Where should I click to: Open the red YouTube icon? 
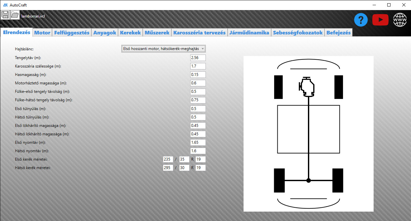[x=380, y=20]

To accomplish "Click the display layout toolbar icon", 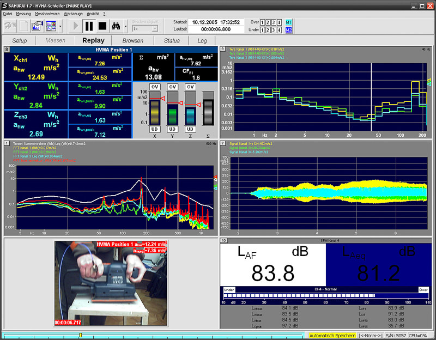I will pos(51,26).
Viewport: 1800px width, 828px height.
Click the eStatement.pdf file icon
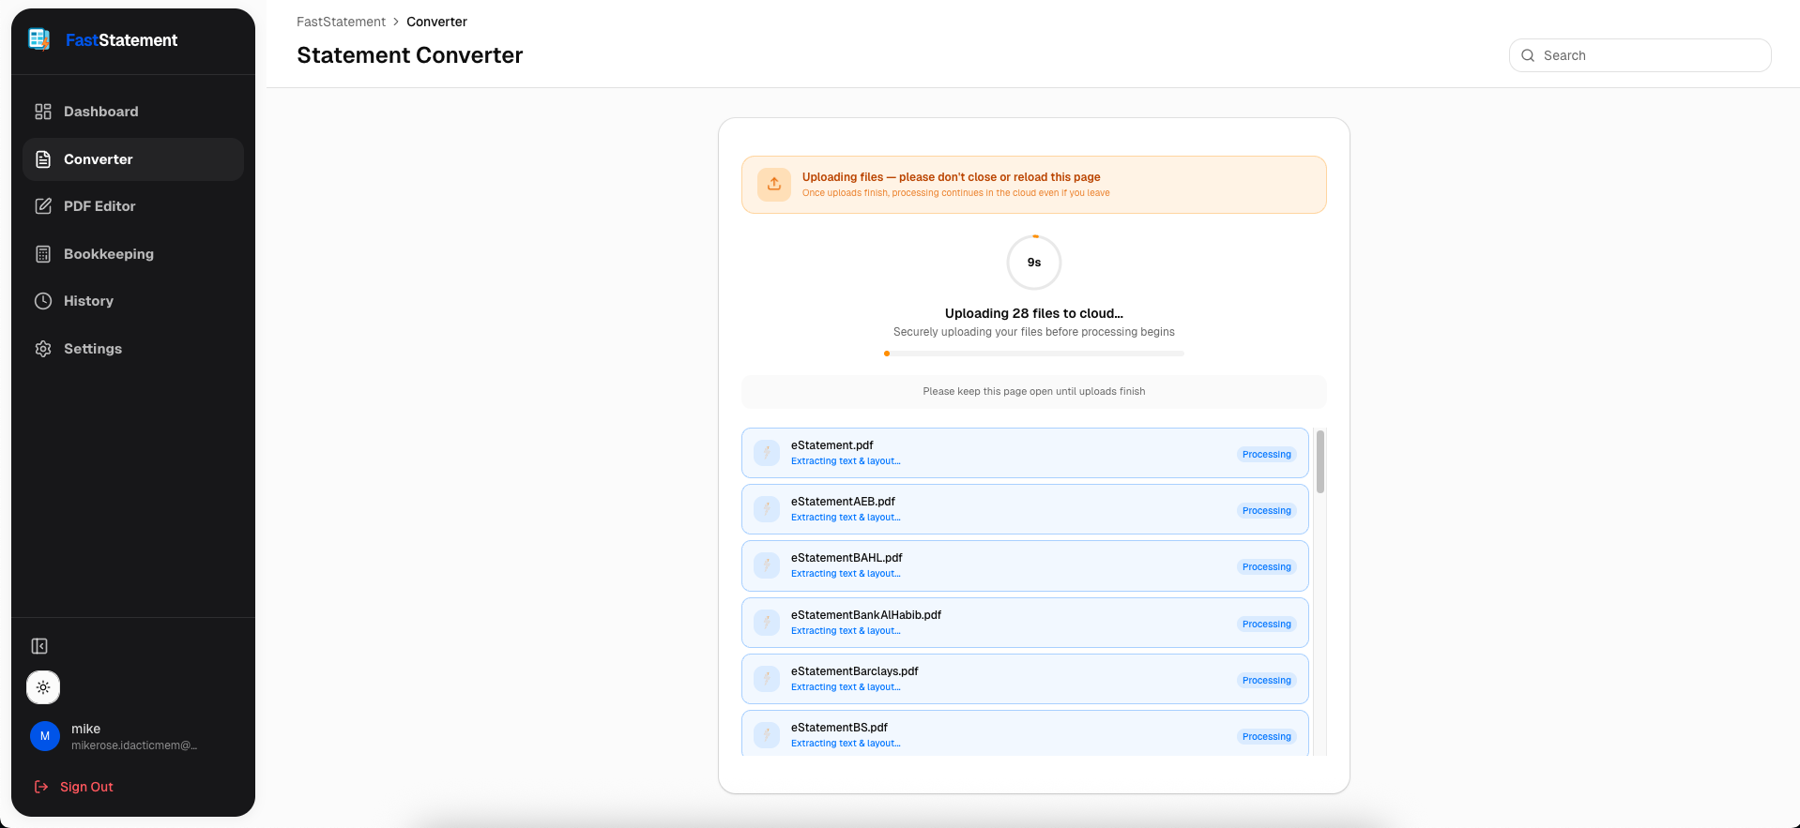coord(767,453)
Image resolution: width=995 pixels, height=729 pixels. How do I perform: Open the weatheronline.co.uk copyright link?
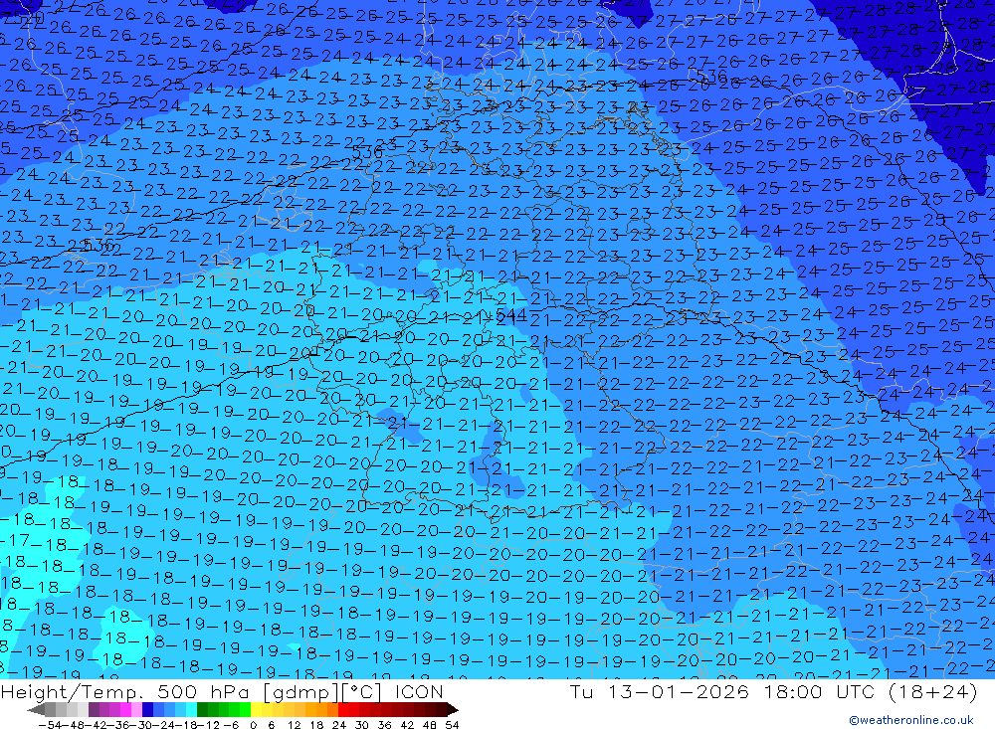910,721
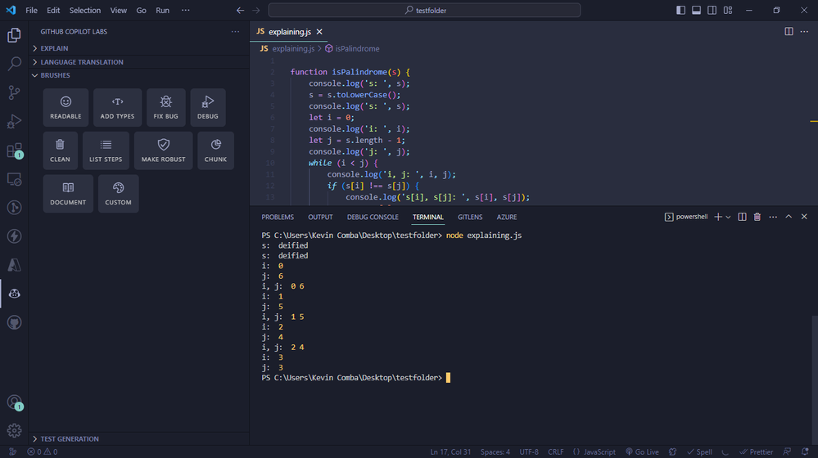Open the Source Control view
The width and height of the screenshot is (818, 458).
point(14,92)
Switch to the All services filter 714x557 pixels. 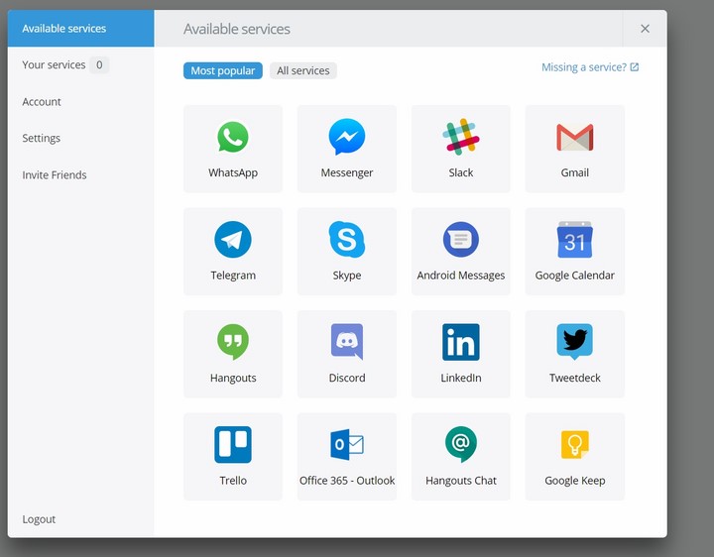tap(303, 70)
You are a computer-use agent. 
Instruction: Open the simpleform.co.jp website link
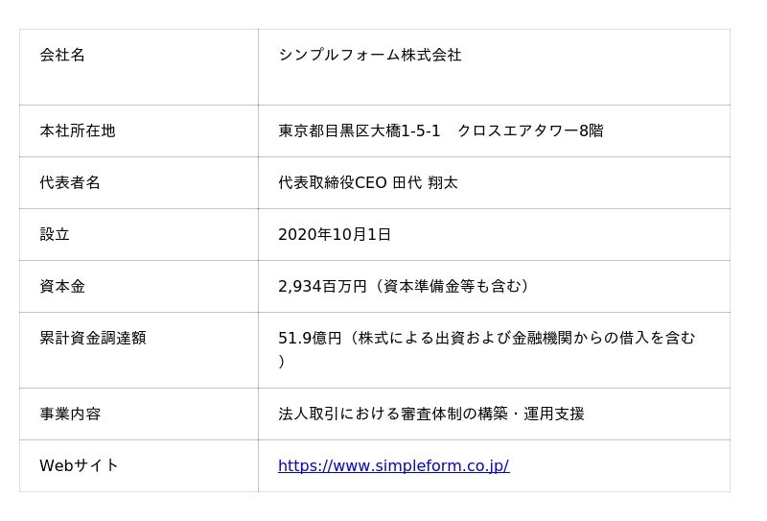(x=393, y=466)
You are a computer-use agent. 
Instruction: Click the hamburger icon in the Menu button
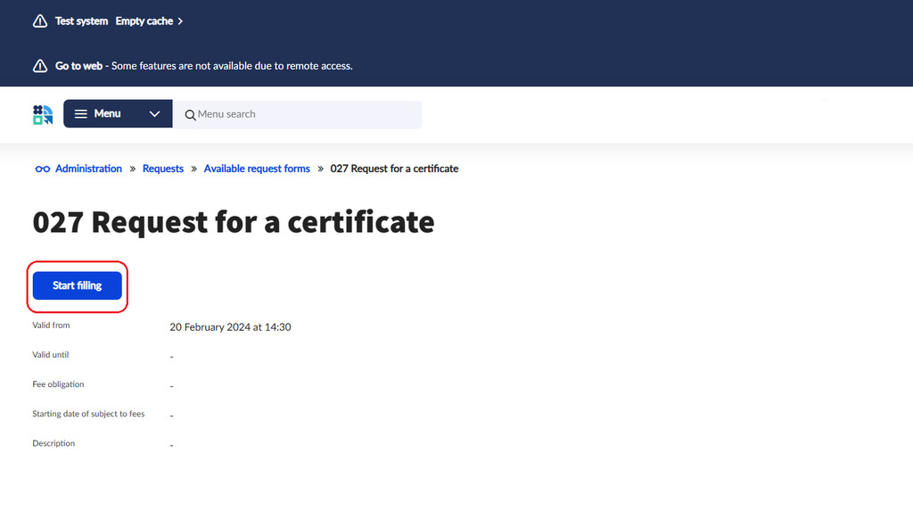(81, 114)
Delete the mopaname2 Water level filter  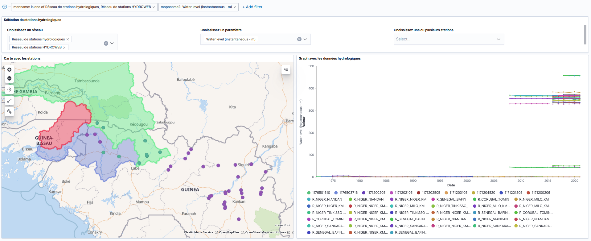[235, 7]
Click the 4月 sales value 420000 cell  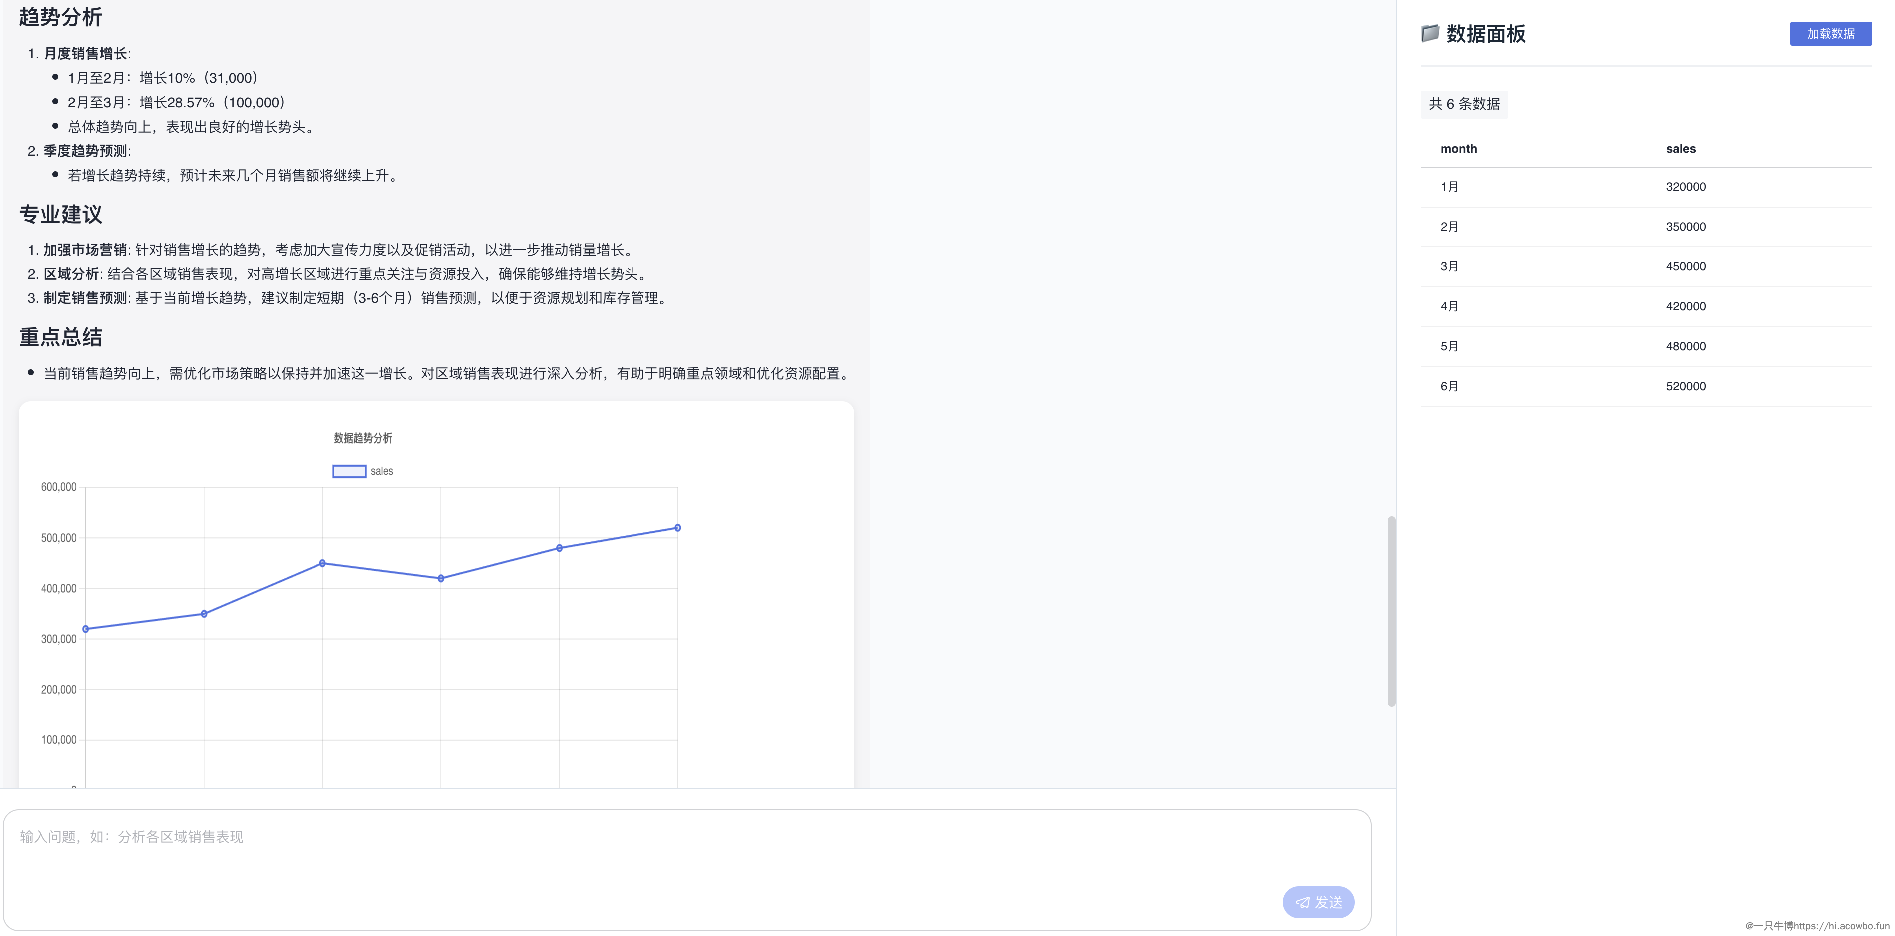1685,307
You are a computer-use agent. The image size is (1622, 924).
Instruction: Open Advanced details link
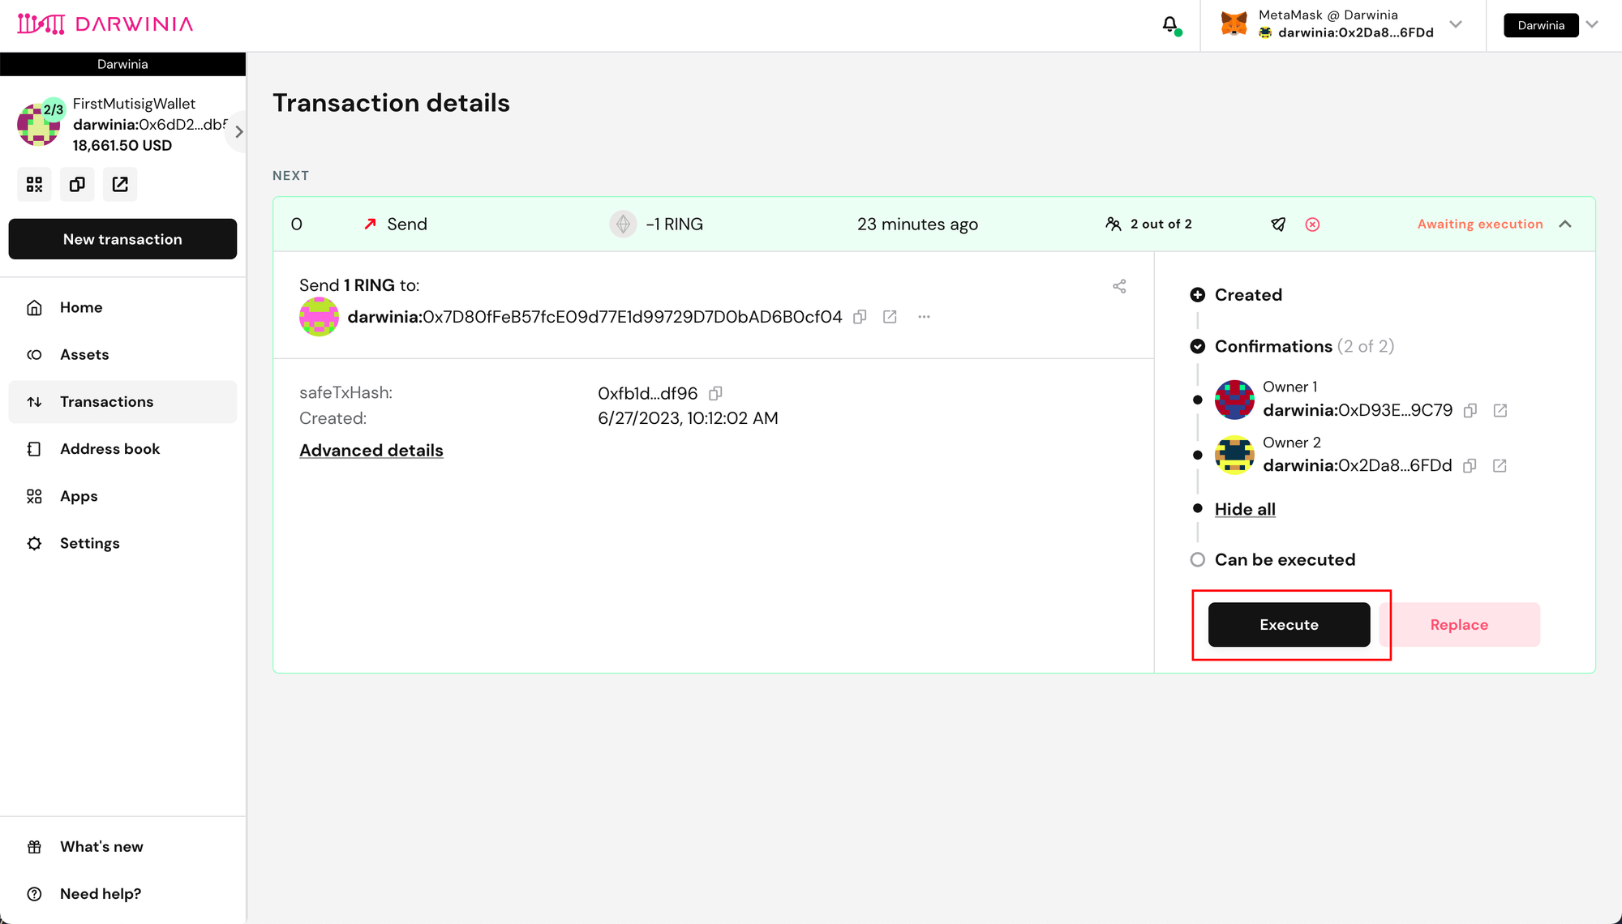(x=371, y=451)
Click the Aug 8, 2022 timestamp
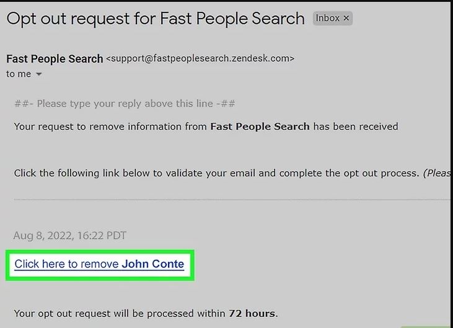 [x=69, y=235]
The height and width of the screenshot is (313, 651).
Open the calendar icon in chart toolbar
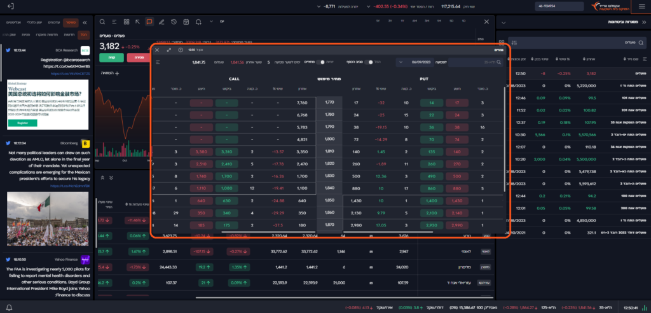tap(186, 22)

_____

• PROBLEM
Reproduce verbatim the part of the entries that opens with the line containing "Viewport: 1800px width, 828px height." and closes with the line containing "coord(767,453)", including both of those lines. Leave the pictures out of your answer.

• TASK ANSWER
Viewport: 1800px width, 828px height.
Click the eStatement.pdf file icon
coord(767,453)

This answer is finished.